[Task prompt] Copy out every record precisely.

==== Records supplied

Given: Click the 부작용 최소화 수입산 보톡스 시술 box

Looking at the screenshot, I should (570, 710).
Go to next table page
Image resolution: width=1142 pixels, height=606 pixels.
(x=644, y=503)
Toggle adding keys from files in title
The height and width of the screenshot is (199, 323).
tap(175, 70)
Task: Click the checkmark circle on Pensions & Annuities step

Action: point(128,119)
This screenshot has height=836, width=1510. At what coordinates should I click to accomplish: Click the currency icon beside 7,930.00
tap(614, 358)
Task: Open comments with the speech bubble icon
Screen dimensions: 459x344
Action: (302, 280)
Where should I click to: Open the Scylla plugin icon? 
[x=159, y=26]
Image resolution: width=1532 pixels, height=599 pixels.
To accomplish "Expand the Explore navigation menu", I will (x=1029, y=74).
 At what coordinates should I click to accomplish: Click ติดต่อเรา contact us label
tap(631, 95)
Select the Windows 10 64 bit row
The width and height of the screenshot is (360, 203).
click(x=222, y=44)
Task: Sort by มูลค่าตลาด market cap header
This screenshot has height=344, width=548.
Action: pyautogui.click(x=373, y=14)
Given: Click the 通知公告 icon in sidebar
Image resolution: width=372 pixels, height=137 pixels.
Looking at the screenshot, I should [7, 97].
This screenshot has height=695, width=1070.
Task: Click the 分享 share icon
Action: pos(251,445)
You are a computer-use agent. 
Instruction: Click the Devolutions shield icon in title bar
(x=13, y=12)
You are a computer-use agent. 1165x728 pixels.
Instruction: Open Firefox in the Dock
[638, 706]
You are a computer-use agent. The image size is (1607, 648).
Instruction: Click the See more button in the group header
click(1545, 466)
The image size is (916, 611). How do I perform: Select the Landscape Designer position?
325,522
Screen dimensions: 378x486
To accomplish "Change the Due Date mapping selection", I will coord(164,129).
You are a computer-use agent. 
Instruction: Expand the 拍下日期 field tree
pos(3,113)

========

[Answer below]
Given: Click the 부작용 최소화 수입산 보톡스 시술 box

Looking at the screenshot, I should (570, 710).
Go to next table page
Image resolution: width=1142 pixels, height=606 pixels.
(x=644, y=503)
Toggle adding keys from files in title
The height and width of the screenshot is (199, 323).
tap(175, 70)
Task: Click the checkmark circle on Pensions & Annuities step

Action: point(128,119)
This screenshot has height=836, width=1510. At what coordinates should I click to accomplish: Click the currency icon beside 7,930.00
tap(614, 358)
Task: Open comments with the speech bubble icon
Screen dimensions: 459x344
Action: (302, 280)
Where should I click to: Open the Scylla plugin icon? 
[x=159, y=26]
Image resolution: width=1532 pixels, height=599 pixels.
To accomplish "Expand the Explore navigation menu", I will (x=1029, y=74).
 At what coordinates should I click to accomplish: Click ติดต่อเรา contact us label
tap(631, 95)
Select the Windows 10 64 bit row
The width and height of the screenshot is (360, 203).
click(x=222, y=44)
Task: Sort by มูลค่าตลาด market cap header
This screenshot has height=344, width=548.
Action: pyautogui.click(x=373, y=14)
Given: Click the 通知公告 icon in sidebar
Image resolution: width=372 pixels, height=137 pixels.
Looking at the screenshot, I should [7, 97].
This screenshot has height=695, width=1070.
Task: Click the 分享 share icon
Action: pos(251,445)
You are a computer-use agent. 
Instruction: Click the Devolutions shield icon in title bar
(x=13, y=12)
You are a computer-use agent. 1165x728 pixels.
Instruction: Open Firefox in the Dock
[638, 706]
You are a computer-use agent. The image size is (1607, 648).
Instruction: Click the See more button in the group header
click(1545, 466)
The image size is (916, 611). How do I perform: Select the Landscape Designer position?
325,522
Screen dimensions: 378x486
To accomplish "Change the Due Date mapping selection", I will coord(164,129).
You are a computer-use agent. 
Instruction: Expand the 拍下日期 field tree
pos(3,113)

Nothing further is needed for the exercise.